When it comes to videos, the Pixel 4 XL has good electronic stabilization, but unfortunately, there is no possibility to record 4K videos a 60 fps. It's a shame, especially if you look at the competition from Apple, Samsung and Huawei, which allow this and also add features like Super Slow Motion, Video-Bokeh and others to the camera. Google urgently needs to add to this, if necessary with a software update.
The problem with the Pixel
Oh Google, why do you give the Pixel 4 XL only this much battery? Ok Google, that's usually enough for the day, but if you want to enjoy all the new features such as Motion Sense, Face Unlock, the Smooth Display at 90 Hertz and now and then go on a photo safari, then this 3,700 mAh battery is not sufficient. Although the Google Pixel manages a full 10 hours and 34 minutes in the battery benchmark test, in reality it looks different.
The Pixel 4 XL typically ended a long working day during my test with a display on time between four and a half or just over five hours. I had also forced the display into the permanent 90 Hz mode in the developer settings, but then I only managed four hours and 20 minutes.

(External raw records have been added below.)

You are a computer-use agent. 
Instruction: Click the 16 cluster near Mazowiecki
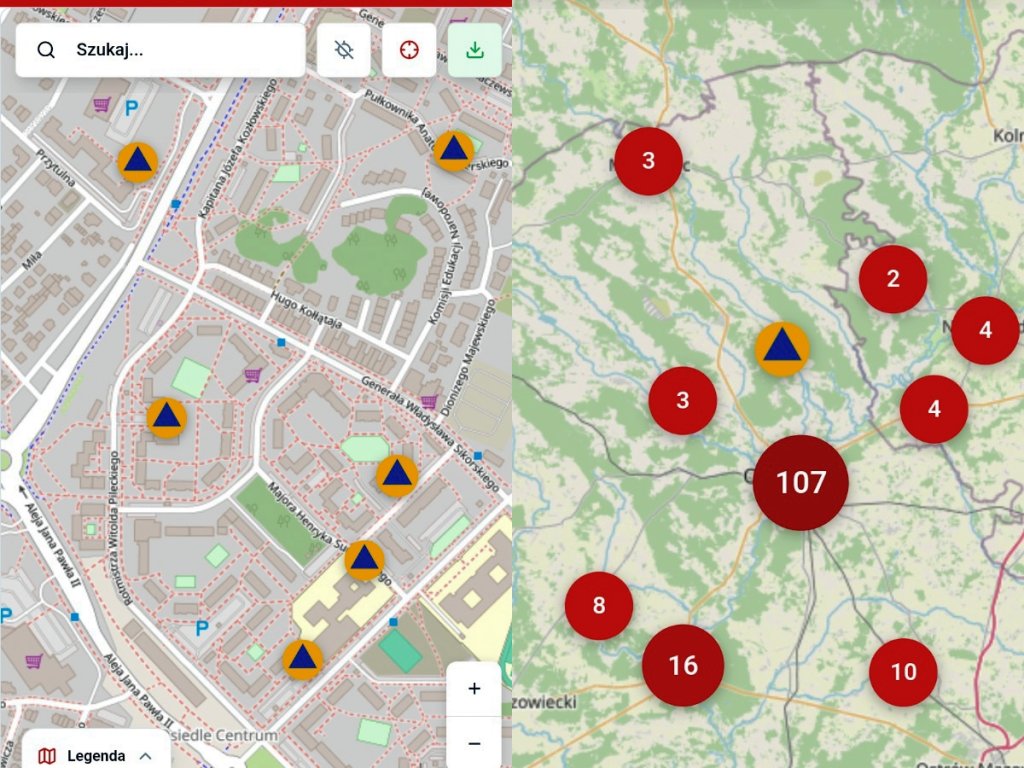tap(684, 663)
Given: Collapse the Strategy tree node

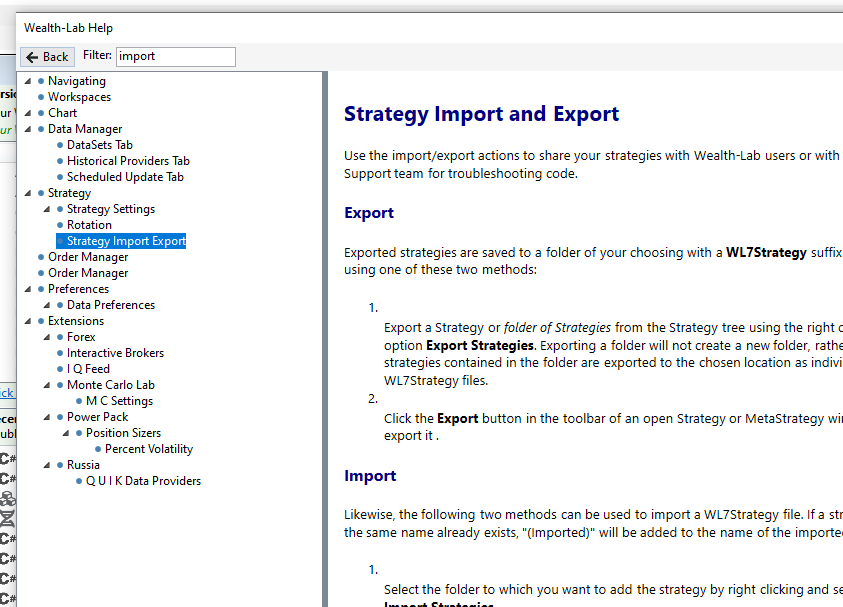Looking at the screenshot, I should [27, 193].
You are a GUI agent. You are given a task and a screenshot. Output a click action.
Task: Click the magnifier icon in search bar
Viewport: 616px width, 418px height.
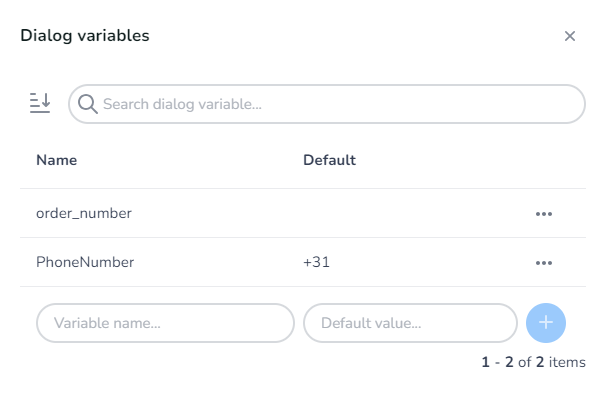point(87,104)
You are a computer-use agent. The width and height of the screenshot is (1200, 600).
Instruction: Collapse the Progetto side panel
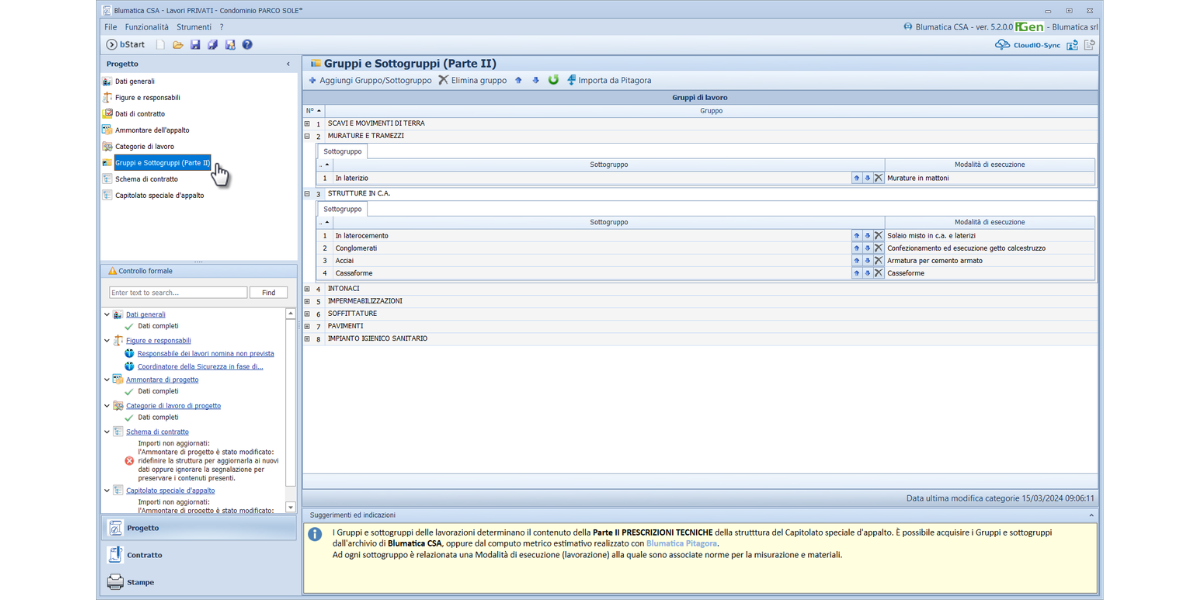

If you want to force the Pixel 4 XL into longer battery life, then you have to switch off almost all features like Face Unlock, Motion Sense, Smooth Display and much more, but then you also lose the Pixel 4's charm. Too bad. Google, please include a larger battery in the Pixel 5 right away.
Google Pixel 4 XL technical specifications
|Dimensions:||160.4 x 75.1 x 8.2 mm|
|Battery size:||3700 mAh|
|Screen size:||6.3 in|
|Front camera:||8 megapixels|
|Rear camera:||12.2 megapixels|
|Android version:||10 - Q|
|User interface:||Stock Android|
|Internal storage:||64 GB
|Removable storage:||Not available|
|Chipset:||Qualcomm Snapdragon 855|
|Number of cores:||8|
|Max. clock speed:||2.84 GHz|
|Connectivity:||HSPA, LTE, NFC, Dual-SIM , Bluetooth 5.0|
Before the test I was full of euphoria for the Google Pixel 4 XL, but after a few days the euphoria decreased, as you may have already read in my opinion piece. Now that the review for Google Pixel 4 XL has been completed, I have to admit that the Pixel 4 XL is a consistently good smartphone. Google has made some very questionable decisions, including the telephoto camera instead of an ultrawide-angle camera and removing the ability to synchronize unlimited photos in their original quality in Google Photos, but it has managed to create a compelling smartphone camera with a touch of innovation. Now, only the numerous software updates are missing to make it even better. Maybe it's exactly this joy for upcoming updates that makes the Pixel 4 XL sexy again.